_TEXTO DE ORIGEM_:
========================

Quanto a restrições espaciais, o art.º 3.º da referida Lei dispõe assim:

“Artigo 3.º

(Restrições espaciais)

Não é permitida a realização de reuniões ou manifestações com ocupação ilegal de lugares públicos, abertos ao público ou particulares.”

Pois, em princípio, todos os residentes da RAEM tem o direito de reunir e manifestar, pacificamente e sem arma, em lugares públicos. Só não deve ser permitida a ocupação de lugares públicos para a realização de reuniões ou manifestações quando, por exemplo, pela própria natureza dos lugares não é possível essa realização, ou existe grave perigo para a segurança de pessoas ou outros interesses públicos mais relevantes do que o exercício do direito de reunião ou manifestação.

A ocupação do Jardim Triangular da Areia Preta para reunião ou manifestação não é, em princípio, ilegal, até aquele espaço é um dos lugares públicos utilizáveis para esse fim segundo a lista publicada em nome do art.º 16.º da Lei n.º 2/93/M.

A entidade recorrida fundamentou a primeira parte da decisão impugnada no facto de o lugar público do Jardim Triangular da Areia Preta já ter sido confiado a outros residentes para realizar actividades de reuniões e manifestações.

Mas a Lei n.º 2/93/M não estabelece a falta de espaço suficiente para várias manifestações simultâneas como razão de restrição espacial ao exercício das respectivos direitos.

Assim, a entidade recorrida não pode negar ao recorrente a possibilidade de realizar reunião e manifestação no Jardim Triangular da Areia Preta simplesmente por haver outras reuniões e manifestações já programadas para o mesmo lugar.

Na realidade, é princípio geral do Direito Administrativo que os órgãos administrativos só dispõem dos poderes previstos na lei (art.º 31.º do Código de Procedimento Administrativo). A lei não confere competências aos órgãos do IACM no sentido de não permitir manifestações ou impor restrições a manifestações com fundamento na existência de outras manifestações ou outras actividades para o local pretendido. Por isso, a entidade recorrida não pode decidir com o poder não consagrado na lei.

Por outro lado, perante a acumulação de pessoas, a lei admite a imposição de restrições às manifestações por parte dos órgãos da Polícia de Segurança Pública, com fundamento no bom ordenamento do trânsito de pessoas e bens nas vias públicas ou em razões de segurança pública quanto ao respeito de distância mínima de determinadas instalações (art.º 8.º da Lei n.º 2/93/M).

Nesta medida, os órgãos policiais têm poderes para organizar espacialmente várias actividades de reunião ou manifestação previstas para o mesmo local, até para interromper a sua realização quando as mesmas se afastem da sua finalidade pela prática de actos contrários à lei ou que perturbem grave e efectivamente a segurança pública ou o livre exercício dos direitos das pessoas (art.º 11.º, n.º 1, al. c) da Lei n.º 2/93/M).

========================

[Uma sequência de registos]
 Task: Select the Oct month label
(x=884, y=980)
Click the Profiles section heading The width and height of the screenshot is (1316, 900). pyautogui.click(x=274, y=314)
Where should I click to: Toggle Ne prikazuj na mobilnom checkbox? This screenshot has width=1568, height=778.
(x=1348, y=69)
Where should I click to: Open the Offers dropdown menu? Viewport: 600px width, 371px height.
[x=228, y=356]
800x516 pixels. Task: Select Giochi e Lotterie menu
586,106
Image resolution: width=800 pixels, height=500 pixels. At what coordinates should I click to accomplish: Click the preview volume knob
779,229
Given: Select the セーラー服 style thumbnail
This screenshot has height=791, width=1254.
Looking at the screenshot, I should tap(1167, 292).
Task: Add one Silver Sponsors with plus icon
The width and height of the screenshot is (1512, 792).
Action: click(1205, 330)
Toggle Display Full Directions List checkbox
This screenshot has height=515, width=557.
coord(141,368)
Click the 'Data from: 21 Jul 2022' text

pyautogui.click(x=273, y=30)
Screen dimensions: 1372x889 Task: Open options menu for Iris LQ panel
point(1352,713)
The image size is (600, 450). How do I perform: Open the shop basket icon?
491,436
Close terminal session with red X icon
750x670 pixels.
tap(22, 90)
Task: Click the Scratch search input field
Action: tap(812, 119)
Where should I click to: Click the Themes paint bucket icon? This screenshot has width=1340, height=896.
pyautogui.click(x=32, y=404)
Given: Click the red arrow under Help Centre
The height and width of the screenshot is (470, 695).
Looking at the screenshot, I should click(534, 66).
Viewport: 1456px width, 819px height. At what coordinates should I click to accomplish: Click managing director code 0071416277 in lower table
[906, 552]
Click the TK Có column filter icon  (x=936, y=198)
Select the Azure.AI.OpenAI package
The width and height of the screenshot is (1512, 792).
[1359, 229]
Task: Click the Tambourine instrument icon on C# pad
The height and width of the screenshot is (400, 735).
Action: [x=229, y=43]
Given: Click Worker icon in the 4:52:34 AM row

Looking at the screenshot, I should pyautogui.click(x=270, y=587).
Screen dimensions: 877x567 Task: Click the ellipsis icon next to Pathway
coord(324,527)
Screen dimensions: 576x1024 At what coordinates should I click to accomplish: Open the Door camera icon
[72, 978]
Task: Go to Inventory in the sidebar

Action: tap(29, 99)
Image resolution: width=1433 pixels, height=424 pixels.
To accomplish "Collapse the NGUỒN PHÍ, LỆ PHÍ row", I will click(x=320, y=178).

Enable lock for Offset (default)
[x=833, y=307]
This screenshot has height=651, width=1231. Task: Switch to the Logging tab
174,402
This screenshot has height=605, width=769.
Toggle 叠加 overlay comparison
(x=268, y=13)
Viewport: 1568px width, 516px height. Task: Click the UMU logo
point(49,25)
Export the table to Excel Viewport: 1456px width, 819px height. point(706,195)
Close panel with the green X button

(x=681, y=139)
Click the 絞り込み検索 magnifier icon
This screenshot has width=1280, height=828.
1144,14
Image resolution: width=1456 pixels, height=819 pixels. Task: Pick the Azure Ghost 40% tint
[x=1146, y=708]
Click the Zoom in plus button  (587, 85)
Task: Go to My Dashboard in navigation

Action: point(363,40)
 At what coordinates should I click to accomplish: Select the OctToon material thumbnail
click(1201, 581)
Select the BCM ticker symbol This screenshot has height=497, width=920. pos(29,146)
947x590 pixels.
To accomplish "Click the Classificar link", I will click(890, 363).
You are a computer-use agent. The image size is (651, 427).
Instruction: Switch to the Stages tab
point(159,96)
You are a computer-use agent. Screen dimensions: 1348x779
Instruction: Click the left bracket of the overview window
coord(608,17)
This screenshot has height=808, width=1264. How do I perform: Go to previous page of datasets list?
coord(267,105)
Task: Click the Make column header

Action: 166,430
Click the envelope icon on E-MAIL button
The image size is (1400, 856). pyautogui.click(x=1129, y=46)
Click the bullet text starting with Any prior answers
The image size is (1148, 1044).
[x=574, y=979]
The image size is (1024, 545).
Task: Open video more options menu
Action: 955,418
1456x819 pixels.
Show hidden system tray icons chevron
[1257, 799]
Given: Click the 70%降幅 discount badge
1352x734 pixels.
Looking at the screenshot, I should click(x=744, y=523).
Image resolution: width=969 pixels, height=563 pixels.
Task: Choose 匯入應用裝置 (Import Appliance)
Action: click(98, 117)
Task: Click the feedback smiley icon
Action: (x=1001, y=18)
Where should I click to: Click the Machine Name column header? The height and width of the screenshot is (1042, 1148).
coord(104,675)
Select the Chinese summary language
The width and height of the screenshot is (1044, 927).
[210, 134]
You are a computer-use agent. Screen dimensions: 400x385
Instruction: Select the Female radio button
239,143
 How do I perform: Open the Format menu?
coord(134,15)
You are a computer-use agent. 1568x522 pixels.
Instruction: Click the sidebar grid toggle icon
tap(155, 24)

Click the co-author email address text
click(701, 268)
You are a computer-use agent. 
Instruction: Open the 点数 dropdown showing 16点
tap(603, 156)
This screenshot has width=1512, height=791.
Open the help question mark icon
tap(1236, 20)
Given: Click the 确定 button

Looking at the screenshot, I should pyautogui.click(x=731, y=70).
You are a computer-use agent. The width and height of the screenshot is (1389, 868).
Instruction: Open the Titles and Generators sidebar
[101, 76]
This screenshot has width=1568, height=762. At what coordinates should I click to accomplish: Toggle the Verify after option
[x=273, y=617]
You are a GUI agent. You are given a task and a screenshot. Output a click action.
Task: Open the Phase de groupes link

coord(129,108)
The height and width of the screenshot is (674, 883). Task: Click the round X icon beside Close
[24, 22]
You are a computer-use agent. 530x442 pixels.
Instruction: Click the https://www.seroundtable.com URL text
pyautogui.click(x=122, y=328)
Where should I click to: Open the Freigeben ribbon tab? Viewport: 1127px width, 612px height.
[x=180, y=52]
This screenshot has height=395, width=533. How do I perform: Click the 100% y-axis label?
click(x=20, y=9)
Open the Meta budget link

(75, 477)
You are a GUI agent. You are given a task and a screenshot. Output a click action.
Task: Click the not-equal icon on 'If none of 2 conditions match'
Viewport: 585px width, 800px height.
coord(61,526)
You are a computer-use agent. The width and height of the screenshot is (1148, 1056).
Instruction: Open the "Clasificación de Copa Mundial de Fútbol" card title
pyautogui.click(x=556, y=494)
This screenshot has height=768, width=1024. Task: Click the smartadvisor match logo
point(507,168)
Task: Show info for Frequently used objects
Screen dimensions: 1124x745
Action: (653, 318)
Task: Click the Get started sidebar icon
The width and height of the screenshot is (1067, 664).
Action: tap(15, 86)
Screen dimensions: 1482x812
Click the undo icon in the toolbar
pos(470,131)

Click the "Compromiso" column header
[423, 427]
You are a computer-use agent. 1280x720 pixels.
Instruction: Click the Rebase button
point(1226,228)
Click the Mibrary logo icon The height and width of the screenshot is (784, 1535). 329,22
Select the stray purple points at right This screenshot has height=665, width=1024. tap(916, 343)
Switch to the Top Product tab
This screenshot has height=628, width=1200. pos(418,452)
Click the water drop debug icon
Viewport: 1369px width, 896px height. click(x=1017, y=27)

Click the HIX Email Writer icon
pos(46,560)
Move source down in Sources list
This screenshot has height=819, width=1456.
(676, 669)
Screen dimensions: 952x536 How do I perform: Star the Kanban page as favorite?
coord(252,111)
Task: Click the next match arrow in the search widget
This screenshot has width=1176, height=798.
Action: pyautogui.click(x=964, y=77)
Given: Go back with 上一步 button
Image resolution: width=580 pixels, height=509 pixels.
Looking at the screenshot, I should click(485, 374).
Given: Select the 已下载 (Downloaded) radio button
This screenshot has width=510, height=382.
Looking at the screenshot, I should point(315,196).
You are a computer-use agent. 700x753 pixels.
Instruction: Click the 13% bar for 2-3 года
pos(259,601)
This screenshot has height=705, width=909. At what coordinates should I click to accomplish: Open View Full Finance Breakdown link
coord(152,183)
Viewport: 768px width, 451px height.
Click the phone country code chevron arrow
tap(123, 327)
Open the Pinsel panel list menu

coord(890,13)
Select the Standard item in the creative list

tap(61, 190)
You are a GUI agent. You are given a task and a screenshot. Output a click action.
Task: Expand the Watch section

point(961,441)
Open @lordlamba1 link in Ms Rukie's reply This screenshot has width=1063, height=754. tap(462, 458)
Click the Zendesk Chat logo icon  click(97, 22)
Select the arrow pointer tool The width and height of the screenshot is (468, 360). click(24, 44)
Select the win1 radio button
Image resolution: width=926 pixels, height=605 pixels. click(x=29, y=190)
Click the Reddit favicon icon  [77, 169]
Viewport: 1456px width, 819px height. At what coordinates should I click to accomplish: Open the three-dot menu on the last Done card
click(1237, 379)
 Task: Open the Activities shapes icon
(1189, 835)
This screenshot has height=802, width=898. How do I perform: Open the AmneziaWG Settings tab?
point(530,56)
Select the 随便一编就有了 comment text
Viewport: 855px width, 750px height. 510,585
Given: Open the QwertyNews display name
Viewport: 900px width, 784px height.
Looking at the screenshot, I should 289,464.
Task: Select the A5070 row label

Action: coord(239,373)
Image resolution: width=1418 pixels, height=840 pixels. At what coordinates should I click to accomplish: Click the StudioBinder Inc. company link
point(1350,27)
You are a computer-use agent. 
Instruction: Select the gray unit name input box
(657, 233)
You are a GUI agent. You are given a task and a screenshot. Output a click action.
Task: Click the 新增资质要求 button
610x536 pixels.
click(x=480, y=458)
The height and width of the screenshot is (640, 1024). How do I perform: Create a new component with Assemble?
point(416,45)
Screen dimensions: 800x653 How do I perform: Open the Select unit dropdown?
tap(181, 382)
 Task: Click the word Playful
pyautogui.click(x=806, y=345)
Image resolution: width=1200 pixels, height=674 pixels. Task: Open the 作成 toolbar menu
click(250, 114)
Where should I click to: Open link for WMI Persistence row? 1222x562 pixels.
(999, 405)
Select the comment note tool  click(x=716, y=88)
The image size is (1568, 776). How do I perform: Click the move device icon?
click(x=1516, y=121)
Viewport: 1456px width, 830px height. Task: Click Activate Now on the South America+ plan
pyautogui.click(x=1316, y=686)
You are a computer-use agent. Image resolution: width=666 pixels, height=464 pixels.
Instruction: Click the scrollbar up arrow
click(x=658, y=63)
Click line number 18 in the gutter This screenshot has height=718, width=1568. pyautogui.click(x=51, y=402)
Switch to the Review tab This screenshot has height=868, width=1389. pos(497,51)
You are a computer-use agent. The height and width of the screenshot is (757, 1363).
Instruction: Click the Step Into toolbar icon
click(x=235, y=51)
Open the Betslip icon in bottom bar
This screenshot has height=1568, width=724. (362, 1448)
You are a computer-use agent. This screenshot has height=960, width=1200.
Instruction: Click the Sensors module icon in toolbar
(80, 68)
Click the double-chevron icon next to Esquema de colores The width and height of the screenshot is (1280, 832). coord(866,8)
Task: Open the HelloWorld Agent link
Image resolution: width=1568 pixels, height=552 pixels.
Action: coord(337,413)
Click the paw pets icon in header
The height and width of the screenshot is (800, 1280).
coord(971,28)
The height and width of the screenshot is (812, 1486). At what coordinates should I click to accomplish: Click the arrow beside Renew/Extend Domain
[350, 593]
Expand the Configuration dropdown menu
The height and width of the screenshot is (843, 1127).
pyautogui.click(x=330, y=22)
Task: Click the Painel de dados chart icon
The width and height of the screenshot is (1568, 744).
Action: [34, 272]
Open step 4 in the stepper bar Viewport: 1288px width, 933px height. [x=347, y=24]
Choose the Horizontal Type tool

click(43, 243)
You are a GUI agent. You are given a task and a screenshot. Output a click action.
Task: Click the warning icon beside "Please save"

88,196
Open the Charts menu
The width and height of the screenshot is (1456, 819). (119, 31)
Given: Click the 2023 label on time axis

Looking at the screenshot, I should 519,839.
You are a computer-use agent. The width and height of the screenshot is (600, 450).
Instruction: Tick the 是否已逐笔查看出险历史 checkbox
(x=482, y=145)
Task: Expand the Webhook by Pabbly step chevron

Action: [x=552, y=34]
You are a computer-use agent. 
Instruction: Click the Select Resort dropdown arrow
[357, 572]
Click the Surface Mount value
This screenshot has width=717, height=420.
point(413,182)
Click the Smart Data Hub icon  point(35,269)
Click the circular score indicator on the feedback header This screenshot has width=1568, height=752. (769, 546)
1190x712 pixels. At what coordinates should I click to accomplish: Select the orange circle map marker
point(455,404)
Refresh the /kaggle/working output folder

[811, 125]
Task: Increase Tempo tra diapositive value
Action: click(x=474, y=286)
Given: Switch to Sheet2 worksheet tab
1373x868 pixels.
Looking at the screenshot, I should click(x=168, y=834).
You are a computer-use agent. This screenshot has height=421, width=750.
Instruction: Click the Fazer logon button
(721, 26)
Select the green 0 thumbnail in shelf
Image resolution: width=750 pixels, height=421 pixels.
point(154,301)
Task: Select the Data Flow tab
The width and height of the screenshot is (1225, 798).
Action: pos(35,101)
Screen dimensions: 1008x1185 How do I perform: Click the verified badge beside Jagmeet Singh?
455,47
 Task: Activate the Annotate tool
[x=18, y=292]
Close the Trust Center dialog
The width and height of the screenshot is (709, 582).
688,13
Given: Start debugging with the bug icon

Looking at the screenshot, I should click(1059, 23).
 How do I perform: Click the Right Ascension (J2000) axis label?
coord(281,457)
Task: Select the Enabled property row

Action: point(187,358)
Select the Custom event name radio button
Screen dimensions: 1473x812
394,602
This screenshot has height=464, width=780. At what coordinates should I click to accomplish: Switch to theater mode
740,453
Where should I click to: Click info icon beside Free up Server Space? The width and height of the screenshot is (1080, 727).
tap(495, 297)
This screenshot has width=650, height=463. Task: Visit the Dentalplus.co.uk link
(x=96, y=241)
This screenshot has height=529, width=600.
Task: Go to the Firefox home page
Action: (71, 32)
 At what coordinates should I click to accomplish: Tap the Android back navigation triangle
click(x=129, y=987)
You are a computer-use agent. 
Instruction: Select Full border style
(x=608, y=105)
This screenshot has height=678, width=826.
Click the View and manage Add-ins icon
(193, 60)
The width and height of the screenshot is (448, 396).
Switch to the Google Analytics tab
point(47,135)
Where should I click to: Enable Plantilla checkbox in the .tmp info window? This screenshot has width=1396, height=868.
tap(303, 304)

========================

_TAREFAS A REALIZAR_:
**A)** Diga se cada afirmação concorda com o texto de origem, respondendo sim ou não e citando as palavras decisivas do texto: (i) o artigo 3.º citado não permite reuniões ou manifestações com ocupação ilegal de lugares públicos; (ii) a Lei n.º 2/93/M prevê a falta de espaço para várias manifestações simultâneas como razão de restrição espacial; (iii) os órgãos policiais podem interromper reuniões que perturbem grave e efectivamente a segurança pública.
**B)** Segundo o texto de origem, que artigo do Código de Procedimento Administrativo sustenta o princípio de que os órgãos administrativos só dispõem dos poderes previstos na lei?
**C)** Prossiga o texto sobre o direito de reunião e manifestação a partir da última frase apresentada.

_RESPOSTAS ESCRITAS_:
**A)**
(i) Sim: "Não é permitida a realização de reuniões ou manifestações com ocupação ilegal de lugares públicos, abertos ao público ou particulares."
(ii) Não: "a Lei n.º 2/93/M não estabelece a falta de espaço suficiente para várias manifestações simultâneas como razão de restrição espacial ao exercício das respectivos direitos."
(iii) Sim: "até para interromper a sua realização quando as mesmas se afastem da sua finalidade pela prática de actos contrários à lei ou que perturbem grave e efectivamente a segurança pública"

**B)** O art.º 31.º do Código de Procedimento Administrativo.

**C)**
Em relação à segunda parte da decisão impugnada, a entidade recorrida também não pode impor ao recorrente o Parque Municipal Dr. Sun Iat Sen como lugar de partida de manifestação. O parque não deverá ser o único lugar público ainda disponível para reunião e manifestação no próximo dia 1 de Maio. A escolha do lugar deve caber ao promotor da actividade, sem prejuízo de cumprir as formalidades de aviso prévio e dos poderes do Presidente do Conselho de Administração do IACM e do Comandante da PSP previstos na Lei n.° 2/93/M.

É de notar que a lista de lugares públicos e abertos aos públicos pertencentes à Administração e a outras pessoas colectivas de direito público que possam ser utilizados para reuniões ou manifestações, a que se refere o art.º 16.º da Lei n.º 2/93/M e o aviso do Leal Senado publicado no Boletim Oficial de Macau, II série, de 17 de Novembro de 1993, tem de se considerar meramente indicativa e não taxativa, sob pena de insuportável restrição a um direito fundamental e por violação art.º 27.º da Lei Básica da RAEM.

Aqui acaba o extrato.